## [Problem to solve]
From the first line to the last, reproduce the records exactly as they appear below.

[Stored data entries]
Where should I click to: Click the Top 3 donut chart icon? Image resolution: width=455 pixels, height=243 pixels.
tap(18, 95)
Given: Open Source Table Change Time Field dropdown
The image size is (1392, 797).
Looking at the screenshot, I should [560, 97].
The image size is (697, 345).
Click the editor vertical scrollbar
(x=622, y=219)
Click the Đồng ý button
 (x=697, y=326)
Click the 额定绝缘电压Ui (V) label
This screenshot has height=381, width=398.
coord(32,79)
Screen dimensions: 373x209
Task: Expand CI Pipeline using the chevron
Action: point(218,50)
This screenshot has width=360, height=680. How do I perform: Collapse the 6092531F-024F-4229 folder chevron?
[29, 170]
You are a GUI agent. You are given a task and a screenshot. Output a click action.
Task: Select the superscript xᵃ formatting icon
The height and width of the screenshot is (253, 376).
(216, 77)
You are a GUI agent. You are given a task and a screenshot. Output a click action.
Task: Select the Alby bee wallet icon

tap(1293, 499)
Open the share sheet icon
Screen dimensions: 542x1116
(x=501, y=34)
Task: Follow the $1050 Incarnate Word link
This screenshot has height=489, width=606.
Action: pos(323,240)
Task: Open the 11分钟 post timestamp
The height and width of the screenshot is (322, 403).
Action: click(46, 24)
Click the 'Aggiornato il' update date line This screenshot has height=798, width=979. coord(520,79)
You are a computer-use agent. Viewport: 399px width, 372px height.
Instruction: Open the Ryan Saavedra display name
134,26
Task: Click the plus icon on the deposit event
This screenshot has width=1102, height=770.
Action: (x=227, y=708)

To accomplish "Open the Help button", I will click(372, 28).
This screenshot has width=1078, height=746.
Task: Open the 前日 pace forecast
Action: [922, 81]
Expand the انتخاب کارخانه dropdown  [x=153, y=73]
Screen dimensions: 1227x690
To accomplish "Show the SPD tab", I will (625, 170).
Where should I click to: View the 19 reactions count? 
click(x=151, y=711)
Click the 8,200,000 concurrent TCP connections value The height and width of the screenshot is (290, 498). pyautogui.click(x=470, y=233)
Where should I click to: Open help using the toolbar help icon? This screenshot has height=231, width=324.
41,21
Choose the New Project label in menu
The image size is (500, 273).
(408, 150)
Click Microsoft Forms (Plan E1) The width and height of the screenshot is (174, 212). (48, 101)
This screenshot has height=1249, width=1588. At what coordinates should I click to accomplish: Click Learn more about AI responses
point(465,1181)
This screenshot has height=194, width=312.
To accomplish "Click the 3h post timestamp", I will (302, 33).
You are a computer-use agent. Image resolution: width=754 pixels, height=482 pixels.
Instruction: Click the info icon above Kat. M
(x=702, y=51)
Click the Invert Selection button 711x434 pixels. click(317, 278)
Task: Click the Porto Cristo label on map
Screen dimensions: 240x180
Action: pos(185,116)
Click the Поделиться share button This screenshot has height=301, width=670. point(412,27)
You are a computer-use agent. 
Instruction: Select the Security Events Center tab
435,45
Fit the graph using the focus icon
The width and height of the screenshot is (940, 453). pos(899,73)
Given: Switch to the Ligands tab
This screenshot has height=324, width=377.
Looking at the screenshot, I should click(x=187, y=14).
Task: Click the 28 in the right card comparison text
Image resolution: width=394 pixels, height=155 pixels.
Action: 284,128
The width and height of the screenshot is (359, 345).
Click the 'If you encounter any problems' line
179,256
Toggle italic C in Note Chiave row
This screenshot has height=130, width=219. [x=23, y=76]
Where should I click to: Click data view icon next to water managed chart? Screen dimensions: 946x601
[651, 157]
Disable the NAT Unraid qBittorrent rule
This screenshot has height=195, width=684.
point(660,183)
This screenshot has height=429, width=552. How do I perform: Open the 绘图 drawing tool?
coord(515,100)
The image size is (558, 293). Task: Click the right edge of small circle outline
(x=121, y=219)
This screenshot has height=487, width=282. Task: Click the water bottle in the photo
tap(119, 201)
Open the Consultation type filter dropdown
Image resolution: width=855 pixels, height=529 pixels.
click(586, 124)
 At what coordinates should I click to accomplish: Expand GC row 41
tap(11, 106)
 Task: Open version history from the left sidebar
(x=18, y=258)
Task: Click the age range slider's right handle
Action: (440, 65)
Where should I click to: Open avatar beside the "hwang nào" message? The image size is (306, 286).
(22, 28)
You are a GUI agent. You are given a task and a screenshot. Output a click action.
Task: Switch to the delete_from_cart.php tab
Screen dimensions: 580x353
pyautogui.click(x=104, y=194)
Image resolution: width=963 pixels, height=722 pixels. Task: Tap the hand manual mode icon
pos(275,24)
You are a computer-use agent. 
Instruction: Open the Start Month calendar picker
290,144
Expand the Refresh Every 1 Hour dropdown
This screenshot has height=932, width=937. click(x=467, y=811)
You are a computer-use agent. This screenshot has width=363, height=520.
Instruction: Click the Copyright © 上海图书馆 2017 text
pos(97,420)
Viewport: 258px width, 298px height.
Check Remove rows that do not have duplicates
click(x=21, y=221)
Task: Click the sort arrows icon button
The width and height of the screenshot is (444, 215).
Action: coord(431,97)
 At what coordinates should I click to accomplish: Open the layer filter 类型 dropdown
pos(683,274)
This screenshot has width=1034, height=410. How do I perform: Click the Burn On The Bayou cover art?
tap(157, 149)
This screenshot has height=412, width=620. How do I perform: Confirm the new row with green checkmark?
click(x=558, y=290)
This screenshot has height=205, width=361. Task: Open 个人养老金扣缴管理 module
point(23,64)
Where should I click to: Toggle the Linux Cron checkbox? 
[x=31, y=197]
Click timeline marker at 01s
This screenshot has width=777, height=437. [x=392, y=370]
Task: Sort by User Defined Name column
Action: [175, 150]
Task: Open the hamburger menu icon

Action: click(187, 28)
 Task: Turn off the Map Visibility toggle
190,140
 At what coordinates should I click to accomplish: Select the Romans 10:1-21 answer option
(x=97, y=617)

## [Written answer]
Where should I click to: Click the Top 3 donut chart icon? Image resolution: width=455 pixels, height=243 pixels.
tap(18, 95)
Given: Open Source Table Change Time Field dropdown
The image size is (1392, 797).
Looking at the screenshot, I should [560, 97].
The image size is (697, 345).
Click the editor vertical scrollbar
(x=622, y=219)
Click the Đồng ý button
 (x=697, y=326)
Click the 额定绝缘电压Ui (V) label
This screenshot has height=381, width=398.
coord(32,79)
Screen dimensions: 373x209
Task: Expand CI Pipeline using the chevron
Action: point(218,50)
This screenshot has width=360, height=680. How do I perform: Collapse the 6092531F-024F-4229 folder chevron?
[29, 170]
You are a GUI agent. You are given a task and a screenshot. Output a click action.
Task: Select the superscript xᵃ formatting icon
The height and width of the screenshot is (253, 376).
(216, 77)
You are a GUI agent. You are given a task and a screenshot. Output a click action.
Task: Select the Alby bee wallet icon

tap(1293, 499)
Open the share sheet icon
Screen dimensions: 542x1116
(x=501, y=34)
Task: Follow the $1050 Incarnate Word link
This screenshot has height=489, width=606.
Action: pos(323,240)
Task: Open the 11分钟 post timestamp
The height and width of the screenshot is (322, 403).
Action: click(46, 24)
Click the 'Aggiornato il' update date line This screenshot has height=798, width=979. coord(520,79)
You are a computer-use agent. Viewport: 399px width, 372px height.
Instruction: Open the Ryan Saavedra display name
134,26
Task: Click the plus icon on the deposit event
This screenshot has width=1102, height=770.
Action: (x=227, y=708)

To accomplish "Open the Help button", I will click(372, 28).
This screenshot has width=1078, height=746.
Task: Open the 前日 pace forecast
Action: [922, 81]
Expand the انتخاب کارخانه dropdown  [x=153, y=73]
Screen dimensions: 1227x690
To accomplish "Show the SPD tab", I will (625, 170).
Where should I click to: View the 19 reactions count? 
click(x=151, y=711)
Click the 8,200,000 concurrent TCP connections value The height and width of the screenshot is (290, 498). pyautogui.click(x=470, y=233)
Where should I click to: Open help using the toolbar help icon? This screenshot has height=231, width=324.
41,21
Choose the New Project label in menu
The image size is (500, 273).
(408, 150)
Click Microsoft Forms (Plan E1) The width and height of the screenshot is (174, 212). (48, 101)
This screenshot has height=1249, width=1588. At what coordinates should I click to accomplish: Click Learn more about AI responses
point(465,1181)
This screenshot has height=194, width=312.
To accomplish "Click the 3h post timestamp", I will (302, 33).
You are a computer-use agent. Image resolution: width=754 pixels, height=482 pixels.
Instruction: Click the info icon above Kat. M
(x=702, y=51)
Click the Invert Selection button 711x434 pixels. click(317, 278)
Task: Click the Porto Cristo label on map
Screen dimensions: 240x180
Action: pos(185,116)
Click the Поделиться share button This screenshot has height=301, width=670. point(412,27)
You are a computer-use agent. 
Instruction: Select the Security Events Center tab
435,45
Fit the graph using the focus icon
The width and height of the screenshot is (940, 453). pos(899,73)
Given: Switch to the Ligands tab
This screenshot has height=324, width=377.
Looking at the screenshot, I should click(x=187, y=14).
Task: Click the 28 in the right card comparison text
Image resolution: width=394 pixels, height=155 pixels.
Action: 284,128
The width and height of the screenshot is (359, 345).
Click the 'If you encounter any problems' line
179,256
Toggle italic C in Note Chiave row
This screenshot has height=130, width=219. [x=23, y=76]
Where should I click to: Click data view icon next to water managed chart? Screen dimensions: 946x601
[651, 157]
Disable the NAT Unraid qBittorrent rule
This screenshot has height=195, width=684.
point(660,183)
This screenshot has height=429, width=552. How do I perform: Open the 绘图 drawing tool?
coord(515,100)
The image size is (558, 293). Task: Click the right edge of small circle outline
(x=121, y=219)
This screenshot has height=487, width=282. Task: Click the water bottle in the photo
tap(119, 201)
Open the Consultation type filter dropdown
Image resolution: width=855 pixels, height=529 pixels.
click(586, 124)
 At what coordinates should I click to accomplish: Expand GC row 41
tap(11, 106)
 Task: Open version history from the left sidebar
(x=18, y=258)
Task: Click the age range slider's right handle
Action: (440, 65)
Where should I click to: Open avatar beside the "hwang nào" message? The image size is (306, 286).
(22, 28)
You are a GUI agent. You are given a task and a screenshot. Output a click action.
Task: Switch to the delete_from_cart.php tab
Screen dimensions: 580x353
pyautogui.click(x=104, y=194)
Image resolution: width=963 pixels, height=722 pixels. Task: Tap the hand manual mode icon
pos(275,24)
You are a computer-use agent. 
Instruction: Open the Start Month calendar picker
290,144
Expand the Refresh Every 1 Hour dropdown
This screenshot has height=932, width=937. click(x=467, y=811)
You are a computer-use agent. This screenshot has width=363, height=520.
Instruction: Click the Copyright © 上海图书馆 2017 text
pos(97,420)
Viewport: 258px width, 298px height.
Check Remove rows that do not have duplicates
click(x=21, y=221)
Task: Click the sort arrows icon button
The width and height of the screenshot is (444, 215).
Action: coord(431,97)
 At what coordinates should I click to accomplish: Open the layer filter 类型 dropdown
pos(683,274)
This screenshot has width=1034, height=410. How do I perform: Click the Burn On The Bayou cover art?
tap(157, 149)
This screenshot has height=412, width=620. How do I perform: Confirm the new row with green checkmark?
click(x=558, y=290)
This screenshot has height=205, width=361. Task: Open 个人养老金扣缴管理 module
point(23,64)
Where should I click to: Toggle the Linux Cron checkbox? 
[x=31, y=197]
Click timeline marker at 01s
This screenshot has width=777, height=437. [x=392, y=370]
Task: Sort by User Defined Name column
Action: [175, 150]
Task: Open the hamburger menu icon

Action: click(187, 28)
 Task: Turn off the Map Visibility toggle
190,140
 At what coordinates should I click to accomplish: Select the Romans 10:1-21 answer option
(x=97, y=617)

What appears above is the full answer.